### [WHAT YOU HAVE TO DO]
The expected answer is the set of lines in the data below between the line holding "You are a computer-use" and the line holding "Instruction: Follow Giao", inclusive, written out exactly.

### [DATA TO PROCESS]
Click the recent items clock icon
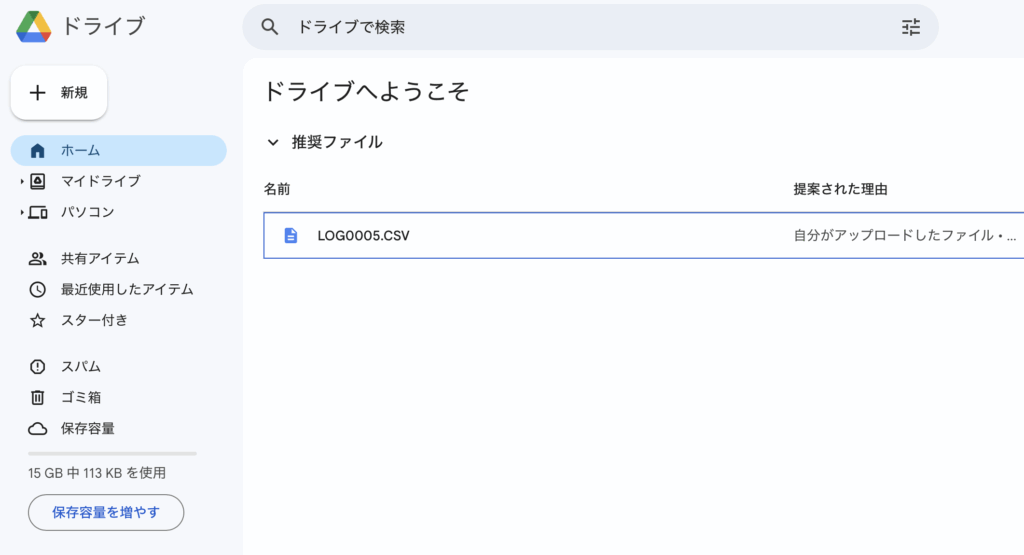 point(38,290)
==
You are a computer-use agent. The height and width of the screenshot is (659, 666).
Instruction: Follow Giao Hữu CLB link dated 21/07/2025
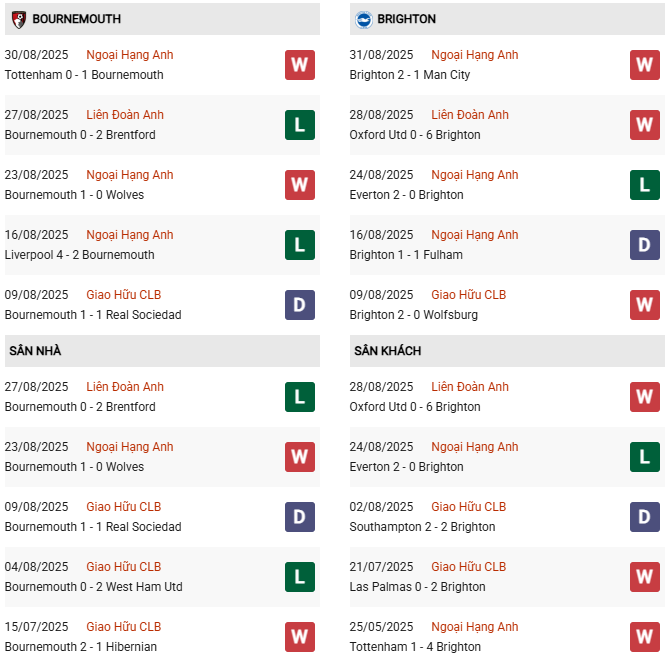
* * *
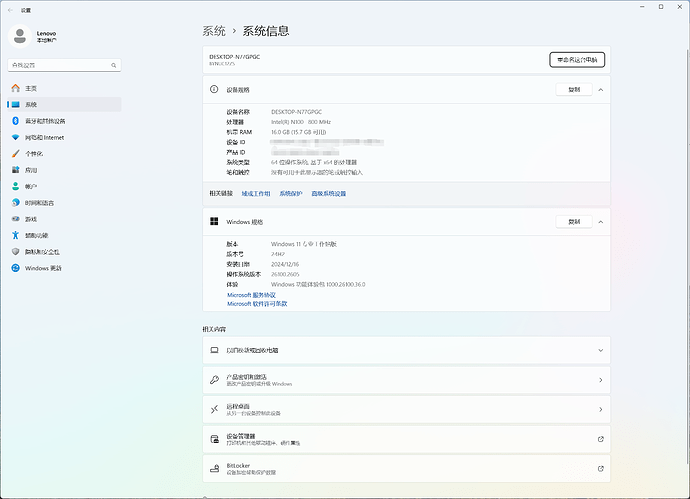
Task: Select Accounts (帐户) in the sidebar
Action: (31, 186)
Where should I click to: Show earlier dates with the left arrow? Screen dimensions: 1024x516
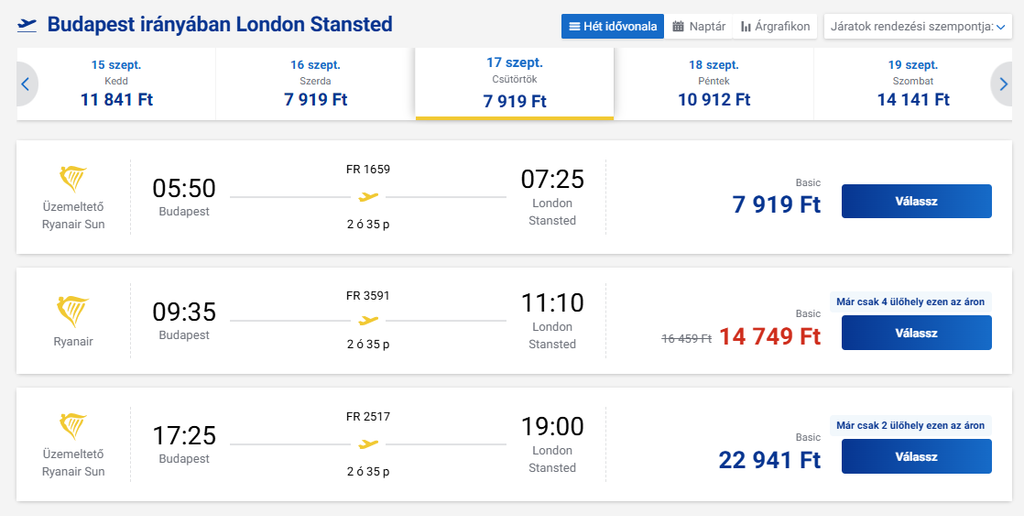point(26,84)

### [WRITTEN ANSWER]
You are a computer-use agent. The height and width of the screenshot is (659, 666).
Instruction: Follow Giao Hữu CLB link dated 21/07/2025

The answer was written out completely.